[Start of section]
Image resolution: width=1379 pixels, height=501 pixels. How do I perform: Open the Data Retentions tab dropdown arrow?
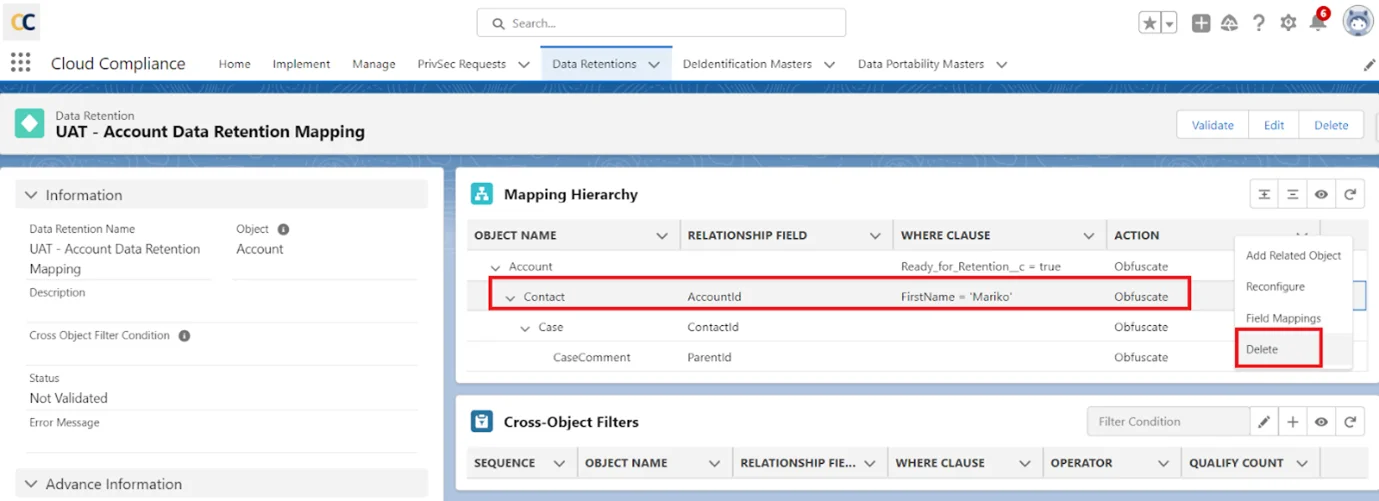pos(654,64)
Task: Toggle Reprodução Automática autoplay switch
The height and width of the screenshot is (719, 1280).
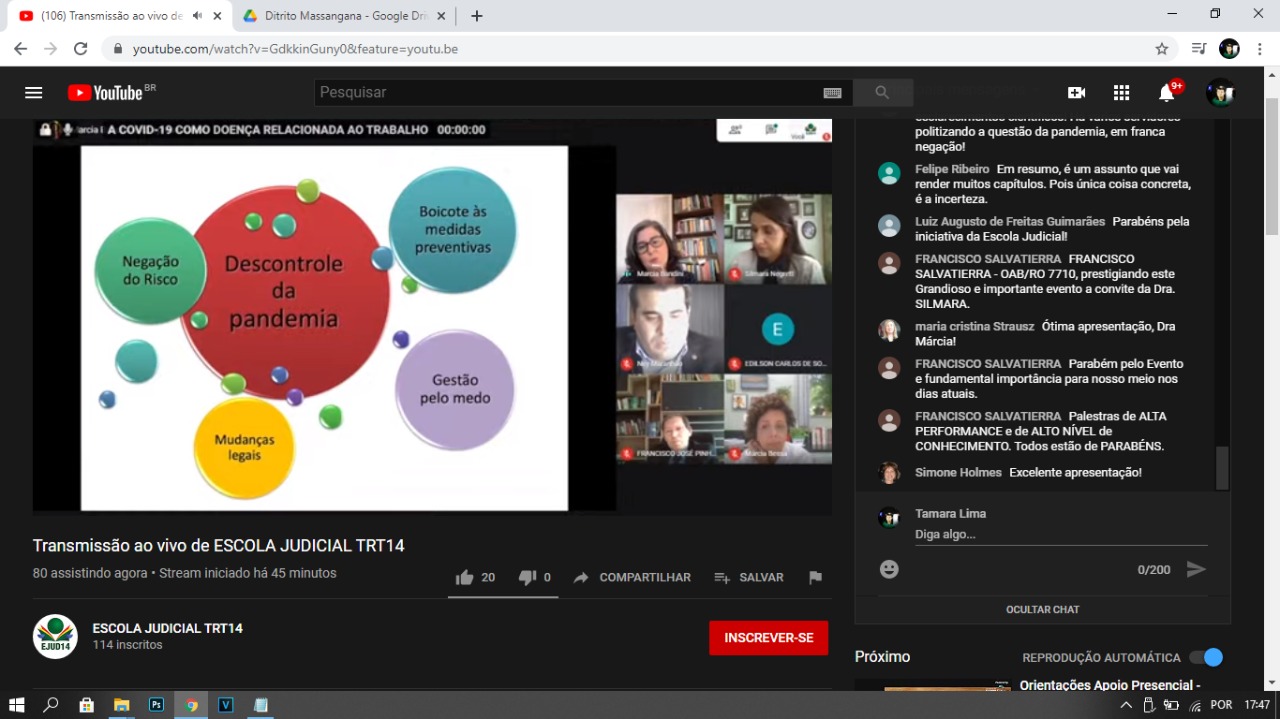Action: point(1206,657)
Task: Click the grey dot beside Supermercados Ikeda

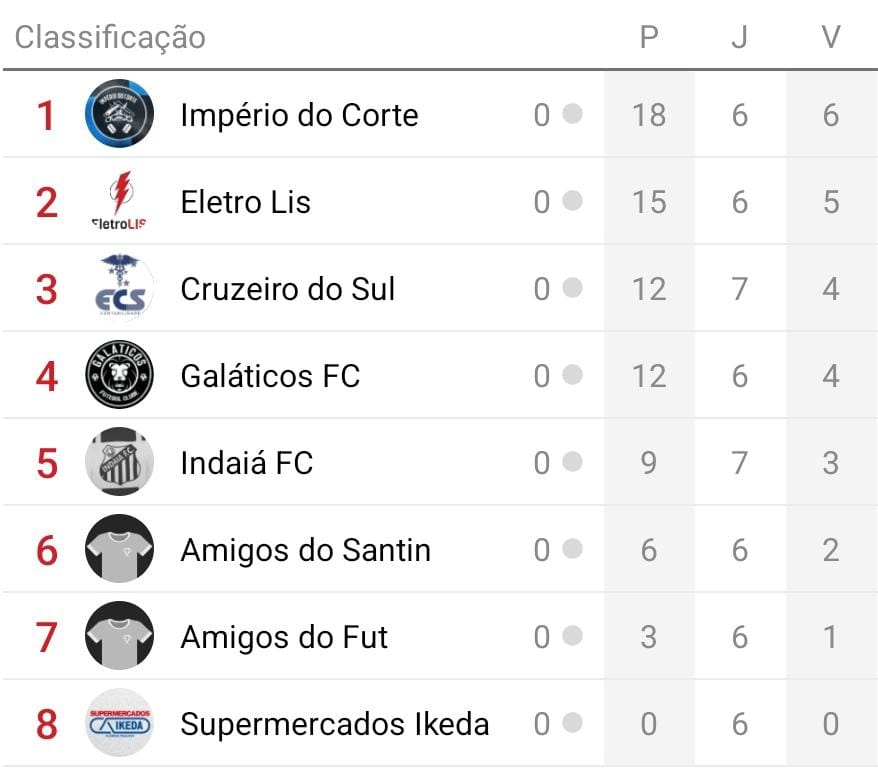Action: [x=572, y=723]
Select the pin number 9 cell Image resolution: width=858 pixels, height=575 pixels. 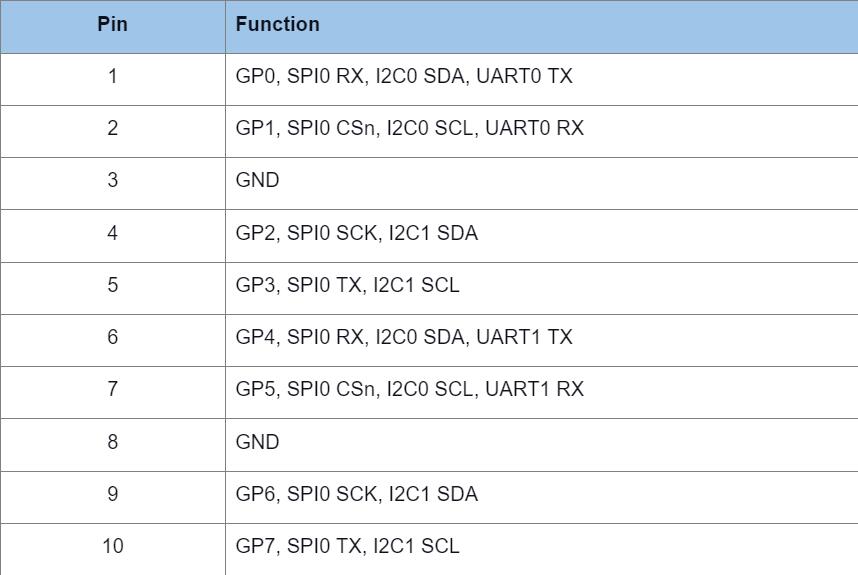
[End of section]
[Start of section]
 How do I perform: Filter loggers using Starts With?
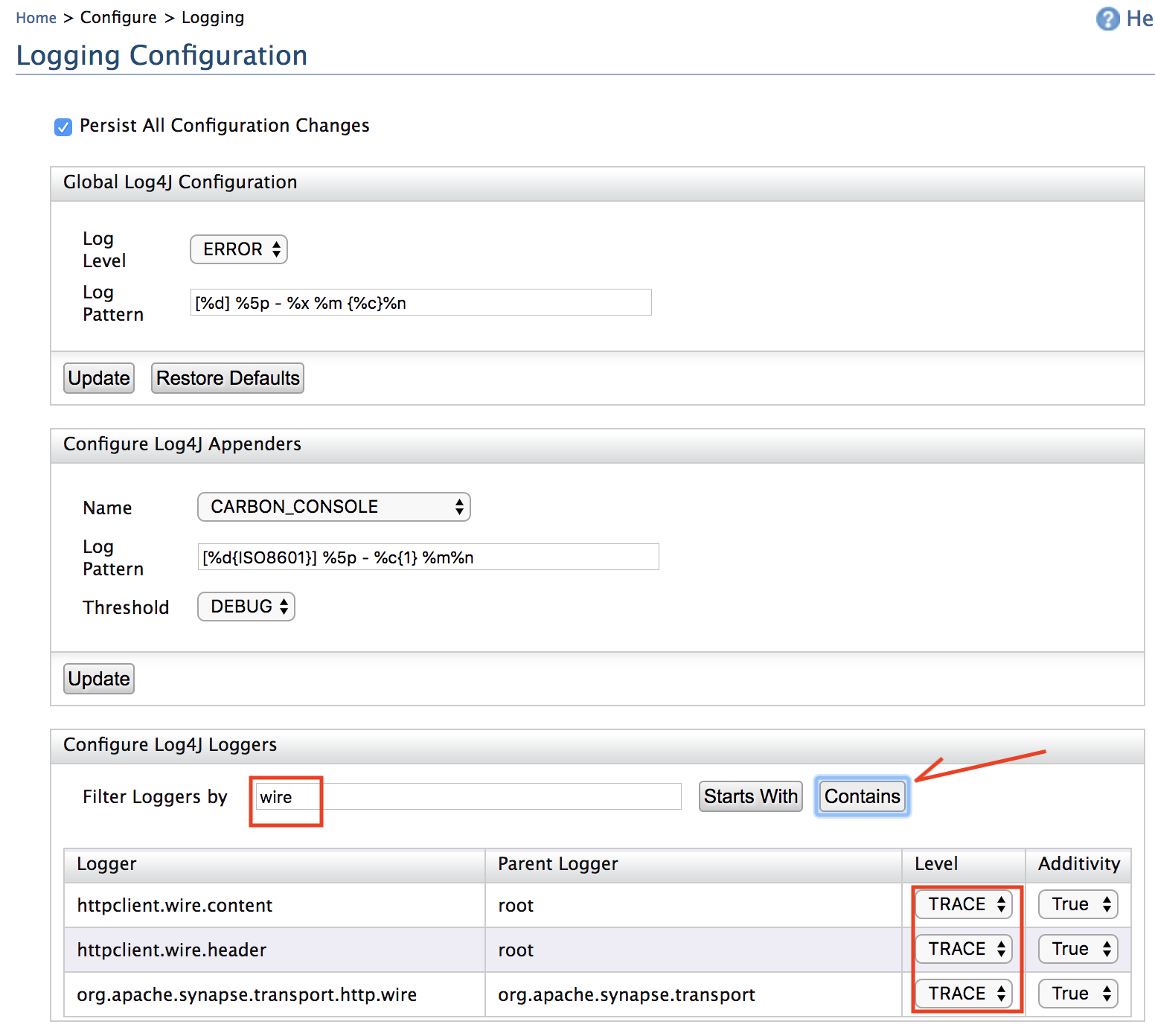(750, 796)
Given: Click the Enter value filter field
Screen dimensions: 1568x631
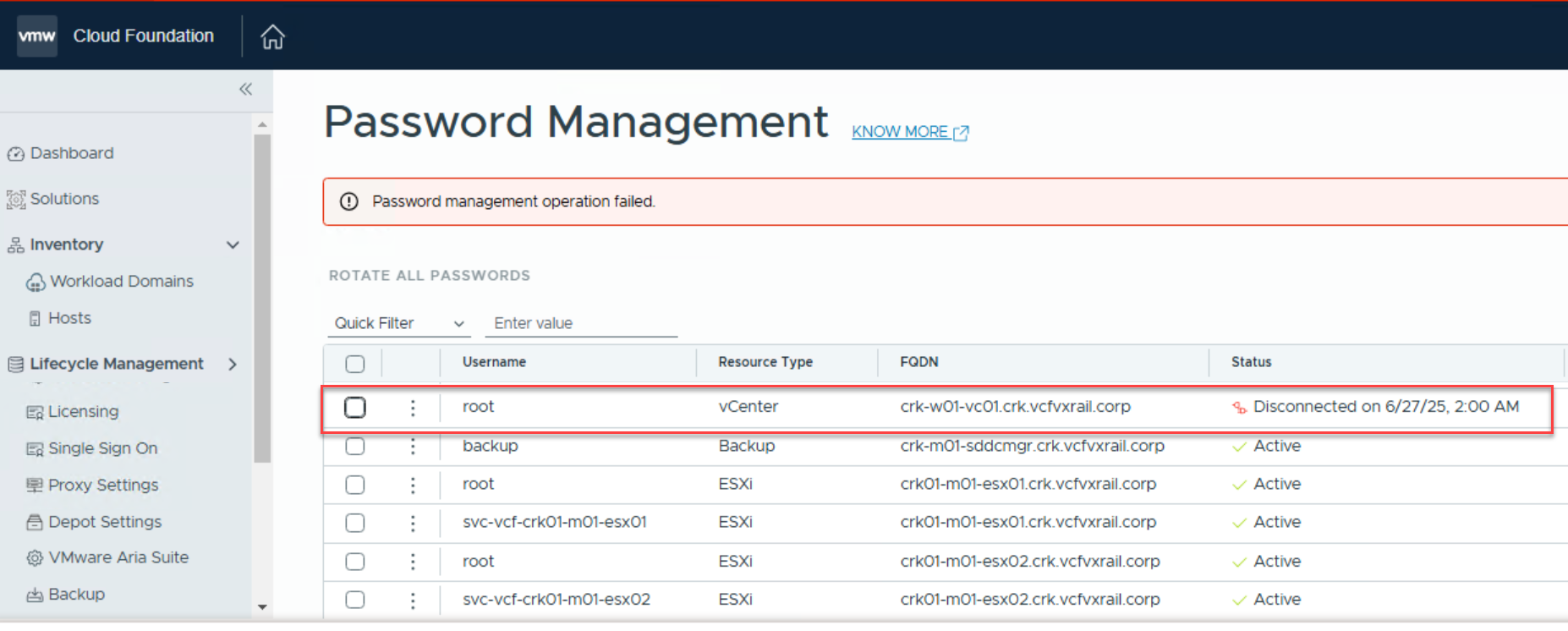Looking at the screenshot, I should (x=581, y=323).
[End of section]
### TASK BRIEF
Above are some records; quote exactly and only the lines that begin at the line containing "Image resolution: width=1379" and stop after the line containing "Select the pin", leaving out the pictures.

### EXPECTED OUTPUT
Image resolution: width=1379 pixels, height=501 pixels. How do I perform: Open the Data Retentions tab dropdown arrow?
pos(654,64)
Task: Toggle Reprodução Automática autoplay switch
The height and width of the screenshot is (719, 1280).
Action: point(1206,657)
Task: Click the grey dot beside Supermercados Ikeda

Action: [x=572, y=723]
Select the pin number 9 cell Image resolution: width=858 pixels, height=575 pixels. 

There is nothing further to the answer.